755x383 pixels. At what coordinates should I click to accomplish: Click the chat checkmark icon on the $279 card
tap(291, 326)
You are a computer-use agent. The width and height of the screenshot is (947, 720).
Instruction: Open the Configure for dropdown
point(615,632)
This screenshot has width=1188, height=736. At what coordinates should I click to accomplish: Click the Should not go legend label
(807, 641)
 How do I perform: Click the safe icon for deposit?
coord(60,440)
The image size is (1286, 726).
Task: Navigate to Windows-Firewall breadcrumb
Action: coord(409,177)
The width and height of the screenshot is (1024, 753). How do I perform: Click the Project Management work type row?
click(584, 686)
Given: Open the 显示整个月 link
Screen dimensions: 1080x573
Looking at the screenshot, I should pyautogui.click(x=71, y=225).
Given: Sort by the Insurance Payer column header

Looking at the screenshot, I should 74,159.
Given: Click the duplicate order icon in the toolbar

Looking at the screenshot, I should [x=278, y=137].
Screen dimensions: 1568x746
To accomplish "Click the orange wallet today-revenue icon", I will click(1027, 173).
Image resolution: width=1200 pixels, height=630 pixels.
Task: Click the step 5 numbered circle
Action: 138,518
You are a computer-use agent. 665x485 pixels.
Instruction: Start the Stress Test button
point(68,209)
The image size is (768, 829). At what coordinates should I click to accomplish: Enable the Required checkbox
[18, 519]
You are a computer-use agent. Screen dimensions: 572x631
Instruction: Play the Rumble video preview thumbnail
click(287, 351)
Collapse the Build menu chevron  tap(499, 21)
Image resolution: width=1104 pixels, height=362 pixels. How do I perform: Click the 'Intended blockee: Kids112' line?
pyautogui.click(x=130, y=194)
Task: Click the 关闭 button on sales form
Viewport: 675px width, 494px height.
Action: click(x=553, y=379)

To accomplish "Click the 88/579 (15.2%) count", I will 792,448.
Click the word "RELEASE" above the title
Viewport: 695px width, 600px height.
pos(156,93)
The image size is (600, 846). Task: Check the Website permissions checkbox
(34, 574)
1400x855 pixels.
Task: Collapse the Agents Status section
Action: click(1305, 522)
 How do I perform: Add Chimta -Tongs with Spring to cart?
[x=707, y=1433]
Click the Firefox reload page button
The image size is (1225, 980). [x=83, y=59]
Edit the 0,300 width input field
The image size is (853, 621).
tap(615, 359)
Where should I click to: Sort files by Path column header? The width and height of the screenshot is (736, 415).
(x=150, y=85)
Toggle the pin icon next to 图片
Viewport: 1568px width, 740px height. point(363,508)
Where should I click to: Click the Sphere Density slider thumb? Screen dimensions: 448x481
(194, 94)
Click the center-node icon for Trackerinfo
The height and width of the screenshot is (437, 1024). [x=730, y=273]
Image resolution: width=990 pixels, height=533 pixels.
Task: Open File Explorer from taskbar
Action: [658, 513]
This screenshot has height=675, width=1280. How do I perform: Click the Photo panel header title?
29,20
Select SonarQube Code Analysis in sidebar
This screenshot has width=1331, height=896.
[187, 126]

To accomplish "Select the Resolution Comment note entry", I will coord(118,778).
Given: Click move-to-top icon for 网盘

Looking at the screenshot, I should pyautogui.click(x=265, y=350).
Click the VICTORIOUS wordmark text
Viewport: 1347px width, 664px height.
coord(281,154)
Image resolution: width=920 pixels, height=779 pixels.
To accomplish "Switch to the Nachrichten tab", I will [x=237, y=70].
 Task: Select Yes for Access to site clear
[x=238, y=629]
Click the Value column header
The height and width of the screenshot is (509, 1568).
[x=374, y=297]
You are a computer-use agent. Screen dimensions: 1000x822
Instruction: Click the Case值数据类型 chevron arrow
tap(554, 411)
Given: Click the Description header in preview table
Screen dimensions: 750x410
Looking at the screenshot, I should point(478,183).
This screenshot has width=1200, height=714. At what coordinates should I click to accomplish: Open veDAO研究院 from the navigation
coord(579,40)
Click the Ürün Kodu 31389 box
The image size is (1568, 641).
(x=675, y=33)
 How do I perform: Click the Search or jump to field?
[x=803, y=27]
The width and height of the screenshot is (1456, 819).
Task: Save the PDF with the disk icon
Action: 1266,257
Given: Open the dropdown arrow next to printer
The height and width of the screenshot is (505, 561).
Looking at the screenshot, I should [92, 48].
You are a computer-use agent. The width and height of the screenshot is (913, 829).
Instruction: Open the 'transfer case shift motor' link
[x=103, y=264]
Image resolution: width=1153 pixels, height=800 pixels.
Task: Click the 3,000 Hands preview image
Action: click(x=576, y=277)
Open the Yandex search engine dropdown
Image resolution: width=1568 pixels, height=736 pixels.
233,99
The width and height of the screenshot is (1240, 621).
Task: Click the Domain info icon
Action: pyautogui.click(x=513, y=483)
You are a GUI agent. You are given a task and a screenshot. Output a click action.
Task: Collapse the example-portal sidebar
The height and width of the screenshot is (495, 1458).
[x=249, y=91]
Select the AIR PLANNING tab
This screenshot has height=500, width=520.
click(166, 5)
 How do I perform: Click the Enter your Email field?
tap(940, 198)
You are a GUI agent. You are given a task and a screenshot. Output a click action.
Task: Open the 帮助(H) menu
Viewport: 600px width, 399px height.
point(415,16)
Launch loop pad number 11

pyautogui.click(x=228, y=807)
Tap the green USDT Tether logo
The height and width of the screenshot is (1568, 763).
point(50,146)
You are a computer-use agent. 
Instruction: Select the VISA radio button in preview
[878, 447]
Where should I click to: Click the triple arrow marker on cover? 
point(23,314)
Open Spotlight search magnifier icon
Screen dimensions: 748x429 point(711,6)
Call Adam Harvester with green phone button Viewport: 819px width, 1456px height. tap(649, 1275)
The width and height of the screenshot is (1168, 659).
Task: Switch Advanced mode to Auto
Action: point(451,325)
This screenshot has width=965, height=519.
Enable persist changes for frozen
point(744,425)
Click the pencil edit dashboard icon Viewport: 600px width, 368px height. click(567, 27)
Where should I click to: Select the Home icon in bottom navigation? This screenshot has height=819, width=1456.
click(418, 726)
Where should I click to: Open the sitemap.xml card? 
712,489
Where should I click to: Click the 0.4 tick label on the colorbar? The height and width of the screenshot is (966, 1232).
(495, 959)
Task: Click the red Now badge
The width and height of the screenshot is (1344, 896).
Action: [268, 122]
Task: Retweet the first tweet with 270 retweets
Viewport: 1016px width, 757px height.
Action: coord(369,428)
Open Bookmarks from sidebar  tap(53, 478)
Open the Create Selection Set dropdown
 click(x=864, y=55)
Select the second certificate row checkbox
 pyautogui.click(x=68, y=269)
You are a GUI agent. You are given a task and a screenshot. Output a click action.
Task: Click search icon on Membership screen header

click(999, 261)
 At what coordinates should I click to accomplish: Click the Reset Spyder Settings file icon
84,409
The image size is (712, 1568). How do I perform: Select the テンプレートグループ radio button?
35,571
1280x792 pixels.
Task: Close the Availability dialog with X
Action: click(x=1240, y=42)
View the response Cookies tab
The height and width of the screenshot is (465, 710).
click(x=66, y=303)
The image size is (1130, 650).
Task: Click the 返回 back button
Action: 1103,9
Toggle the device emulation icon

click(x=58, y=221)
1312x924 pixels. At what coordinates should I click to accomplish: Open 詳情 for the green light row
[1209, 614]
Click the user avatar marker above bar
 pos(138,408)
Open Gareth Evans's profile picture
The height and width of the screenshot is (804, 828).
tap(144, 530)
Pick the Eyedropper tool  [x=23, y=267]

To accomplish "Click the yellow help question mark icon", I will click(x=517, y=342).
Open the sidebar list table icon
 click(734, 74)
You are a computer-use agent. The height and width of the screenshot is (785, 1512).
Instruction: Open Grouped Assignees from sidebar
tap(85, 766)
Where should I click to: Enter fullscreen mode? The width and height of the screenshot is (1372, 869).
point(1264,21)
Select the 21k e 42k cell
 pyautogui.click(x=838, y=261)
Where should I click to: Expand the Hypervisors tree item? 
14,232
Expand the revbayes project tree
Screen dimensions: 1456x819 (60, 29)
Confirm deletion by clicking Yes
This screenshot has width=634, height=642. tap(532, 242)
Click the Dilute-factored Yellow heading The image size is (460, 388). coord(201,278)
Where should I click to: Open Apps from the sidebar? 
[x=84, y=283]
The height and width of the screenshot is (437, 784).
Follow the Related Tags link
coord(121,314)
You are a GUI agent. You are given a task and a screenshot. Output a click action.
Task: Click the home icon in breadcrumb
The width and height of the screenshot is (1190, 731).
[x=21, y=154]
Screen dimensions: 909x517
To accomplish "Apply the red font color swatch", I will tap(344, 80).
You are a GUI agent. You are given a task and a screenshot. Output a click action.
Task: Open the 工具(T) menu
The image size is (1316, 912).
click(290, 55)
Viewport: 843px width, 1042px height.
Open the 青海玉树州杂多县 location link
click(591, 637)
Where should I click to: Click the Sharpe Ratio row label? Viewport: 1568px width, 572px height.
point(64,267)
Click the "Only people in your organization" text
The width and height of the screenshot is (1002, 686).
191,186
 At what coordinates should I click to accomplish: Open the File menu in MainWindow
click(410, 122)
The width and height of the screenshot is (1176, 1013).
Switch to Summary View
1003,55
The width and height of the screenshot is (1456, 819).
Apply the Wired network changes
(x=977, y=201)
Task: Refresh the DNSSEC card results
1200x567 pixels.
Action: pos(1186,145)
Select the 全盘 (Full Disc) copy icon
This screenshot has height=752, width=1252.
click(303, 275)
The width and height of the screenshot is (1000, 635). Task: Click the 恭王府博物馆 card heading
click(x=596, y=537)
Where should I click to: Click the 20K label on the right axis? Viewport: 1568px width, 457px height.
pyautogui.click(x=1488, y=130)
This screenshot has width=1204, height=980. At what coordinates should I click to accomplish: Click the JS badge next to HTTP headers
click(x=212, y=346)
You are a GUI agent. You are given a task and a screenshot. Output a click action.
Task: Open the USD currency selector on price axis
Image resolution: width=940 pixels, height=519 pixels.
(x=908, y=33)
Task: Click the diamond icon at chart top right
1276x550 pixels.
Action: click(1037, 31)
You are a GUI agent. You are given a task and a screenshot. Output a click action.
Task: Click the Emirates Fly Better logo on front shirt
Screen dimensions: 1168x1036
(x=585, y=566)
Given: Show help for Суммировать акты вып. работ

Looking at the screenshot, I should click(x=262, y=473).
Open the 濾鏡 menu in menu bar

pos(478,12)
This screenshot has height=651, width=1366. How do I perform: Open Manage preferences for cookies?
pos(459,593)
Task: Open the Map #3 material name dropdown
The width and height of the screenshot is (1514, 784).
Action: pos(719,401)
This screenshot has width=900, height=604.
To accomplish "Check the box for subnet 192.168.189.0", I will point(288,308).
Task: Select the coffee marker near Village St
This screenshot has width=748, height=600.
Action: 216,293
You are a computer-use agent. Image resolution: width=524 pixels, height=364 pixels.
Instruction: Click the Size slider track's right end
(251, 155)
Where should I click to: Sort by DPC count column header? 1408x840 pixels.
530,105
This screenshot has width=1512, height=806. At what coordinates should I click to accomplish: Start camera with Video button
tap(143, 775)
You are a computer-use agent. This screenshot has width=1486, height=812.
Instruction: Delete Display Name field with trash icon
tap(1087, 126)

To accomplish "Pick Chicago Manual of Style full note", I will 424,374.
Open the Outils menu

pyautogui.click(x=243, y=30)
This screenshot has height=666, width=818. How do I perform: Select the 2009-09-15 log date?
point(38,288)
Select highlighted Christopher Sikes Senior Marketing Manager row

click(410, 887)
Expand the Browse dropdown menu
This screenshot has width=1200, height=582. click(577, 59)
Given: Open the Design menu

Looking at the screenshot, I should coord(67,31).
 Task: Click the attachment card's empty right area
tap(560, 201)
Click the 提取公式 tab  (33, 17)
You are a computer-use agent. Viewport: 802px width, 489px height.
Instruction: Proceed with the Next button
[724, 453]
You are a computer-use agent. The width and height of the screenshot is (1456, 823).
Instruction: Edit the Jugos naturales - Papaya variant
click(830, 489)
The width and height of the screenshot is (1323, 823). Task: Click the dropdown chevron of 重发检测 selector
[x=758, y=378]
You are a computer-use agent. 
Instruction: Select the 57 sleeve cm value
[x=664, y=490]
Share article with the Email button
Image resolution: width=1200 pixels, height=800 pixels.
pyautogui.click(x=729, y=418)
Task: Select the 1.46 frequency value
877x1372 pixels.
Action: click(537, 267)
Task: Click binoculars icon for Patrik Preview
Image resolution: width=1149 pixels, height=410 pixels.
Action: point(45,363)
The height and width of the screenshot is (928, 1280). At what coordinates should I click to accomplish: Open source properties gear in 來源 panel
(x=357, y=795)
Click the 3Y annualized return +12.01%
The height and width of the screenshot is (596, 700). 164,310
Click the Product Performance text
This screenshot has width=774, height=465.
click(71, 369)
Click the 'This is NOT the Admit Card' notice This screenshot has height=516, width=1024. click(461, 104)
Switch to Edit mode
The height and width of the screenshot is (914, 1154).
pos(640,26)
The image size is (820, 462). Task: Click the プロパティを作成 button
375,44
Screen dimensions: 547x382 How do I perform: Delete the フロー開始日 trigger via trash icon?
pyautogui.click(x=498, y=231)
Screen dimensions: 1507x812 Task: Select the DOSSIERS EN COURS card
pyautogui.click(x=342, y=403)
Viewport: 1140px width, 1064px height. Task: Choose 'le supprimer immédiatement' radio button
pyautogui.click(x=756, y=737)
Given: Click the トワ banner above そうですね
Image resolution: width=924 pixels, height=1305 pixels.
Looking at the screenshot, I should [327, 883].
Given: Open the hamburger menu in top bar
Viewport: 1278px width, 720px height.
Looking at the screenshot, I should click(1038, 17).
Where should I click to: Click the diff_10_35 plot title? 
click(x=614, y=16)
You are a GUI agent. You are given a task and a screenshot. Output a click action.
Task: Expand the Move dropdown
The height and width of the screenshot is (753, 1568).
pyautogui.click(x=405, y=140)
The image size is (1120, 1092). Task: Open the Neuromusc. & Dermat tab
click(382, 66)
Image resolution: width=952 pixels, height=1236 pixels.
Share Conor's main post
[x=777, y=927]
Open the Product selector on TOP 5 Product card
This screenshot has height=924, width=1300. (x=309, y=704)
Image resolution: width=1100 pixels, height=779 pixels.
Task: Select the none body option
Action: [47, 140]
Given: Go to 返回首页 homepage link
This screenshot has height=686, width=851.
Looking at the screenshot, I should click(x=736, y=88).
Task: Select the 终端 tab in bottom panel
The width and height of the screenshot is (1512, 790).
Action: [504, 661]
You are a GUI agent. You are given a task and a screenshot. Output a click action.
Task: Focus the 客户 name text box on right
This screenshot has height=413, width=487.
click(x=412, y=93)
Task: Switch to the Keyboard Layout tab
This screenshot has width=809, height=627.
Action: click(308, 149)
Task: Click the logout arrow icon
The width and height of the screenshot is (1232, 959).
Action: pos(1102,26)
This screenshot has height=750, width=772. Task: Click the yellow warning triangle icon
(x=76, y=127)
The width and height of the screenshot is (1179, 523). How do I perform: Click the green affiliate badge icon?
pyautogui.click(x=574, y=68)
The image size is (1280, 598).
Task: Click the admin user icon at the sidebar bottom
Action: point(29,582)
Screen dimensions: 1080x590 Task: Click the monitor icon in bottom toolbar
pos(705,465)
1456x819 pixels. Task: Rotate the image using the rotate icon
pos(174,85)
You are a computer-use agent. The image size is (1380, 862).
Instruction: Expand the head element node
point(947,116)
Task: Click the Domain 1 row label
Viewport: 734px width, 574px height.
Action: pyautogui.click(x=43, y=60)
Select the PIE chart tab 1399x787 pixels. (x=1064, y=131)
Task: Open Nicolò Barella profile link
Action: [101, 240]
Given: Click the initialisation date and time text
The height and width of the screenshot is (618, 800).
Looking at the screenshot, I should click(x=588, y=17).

+ + + + +

Set problem:
Convert the lines above, from the first line up to and including the line that contains "point(615,632)", into a numbered list with blank lines left out.

Exercise result:
1. 755x383 pixels. At what coordinates should I click to accomplish: Click the chat checkmark icon on the $279 card
2. tap(291, 326)
3. You are a computer-use agent. The width and height of the screenshot is (947, 720).
4. Instruction: Open the Configure for dropdown
5. point(615,632)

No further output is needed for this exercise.